Pair say they are still awaiting final month’s salary after Bay contracts expire

Two former political advisers, whose job terms expired last month, claim that they have not been paid by the Nelson Mandela Bay Municipality for their last month in office.

Former adviser in the chief whip’s office Mzukisi Mphahlwa said he had been unable to pay his accounts because he had not been paid on August 31, as was apparently promised by the municipality.

The other former political appointee, Nobuntu Makapela, whose title was political strategist in the deputy mayor’s office, has sent a lawyer’s letter to the municipality in the hope of spurring it on to pay her for her last month’s work.

Three years ago, Makapela was earning about R92 000 a month.

Mphahlwa declined to disclose how much he had earned, only saying it was at a director level.

Directors in the metro earn aboutR1.4-million a year, which equates to more than R100 000 a month.

Both Mphahlwa and Makapela’s contracts expired with the August 3 elections, as they were linked to the five-year political term.

The metro’s acting executive director of corporate services, Vuyo Zitumane, said the only contracts that had been extended from election day to August 31 were purely administrative and protection staff.

“[This was] to ensure that the incoming political incumbents aresupported when they come into office,”Zitumane said.

“This excludes senior positions and non-administrative positions.

“All those positions whose contracts were not extended were terminated on August 4 2016.“The delay in payments in some cases is as a result of clearance certificates which are issued on return of all council assets previously allocated to those incumbents.”

Makapela claims, in a letter from her attorney André Vlok to the municipality, that deputy mayor Mongameli Bobani had hinted that her job was safe.
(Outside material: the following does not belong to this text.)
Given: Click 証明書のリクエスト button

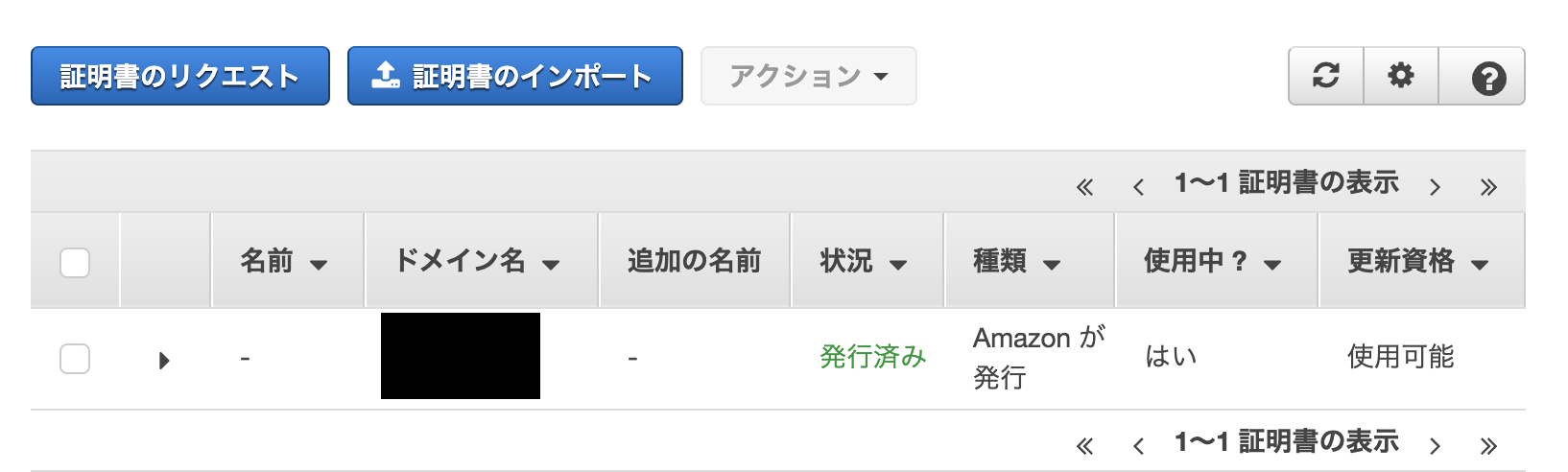Looking at the screenshot, I should tap(180, 76).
The letter, sent to the municipality on Monday, states: “We also record that our client was advised by the deputy mayor during the course of last week, and on more than one occasion, that he will be re-applying her to a suitable position in the metro, and that she and her family ‘need not worry’.

“Despite our client’s insistent inquiries in this regard over the last few days, she has to date also not received any meaningful reply.”

Makapela threatened to take the city to court if it did not pay her the money owed.

In 2013, she hauled the city to the Port Elizabeth Labour Court when she was shuttled to another department without any real work to do after Chippa Ngcolomba was appointed deputy mayor.

The court ruled that she be reinstated in her old job.

Bobani denied offering her a job, saying he had encouraged all political staff to apply if there were any job opportunities in the municipality.

“I thanked them for the work done and I said if there are other opportunities, they must apply,” he said.

“There is no way I can say that I will employ her.  She was a deployee of the ANC. If I make a political appointment, it would be a UDM deployee, but it must be someone that is qualified and competent.

“But I do feel sorry for someone who loses their job. In fact, I feel sorry for all the others who have lost their jobs, but unfortunately their contracts have come to an end.”

In his inaugural speech as mayor, Athol Trollip said the new coalition government would clamp down on political appointments.

Bobani said the organogram for political offices would be reviewed.

Mphahlwa said he had been told the pay issue would be resolved by yesterday, but by late afternoon the money had not yet been paid.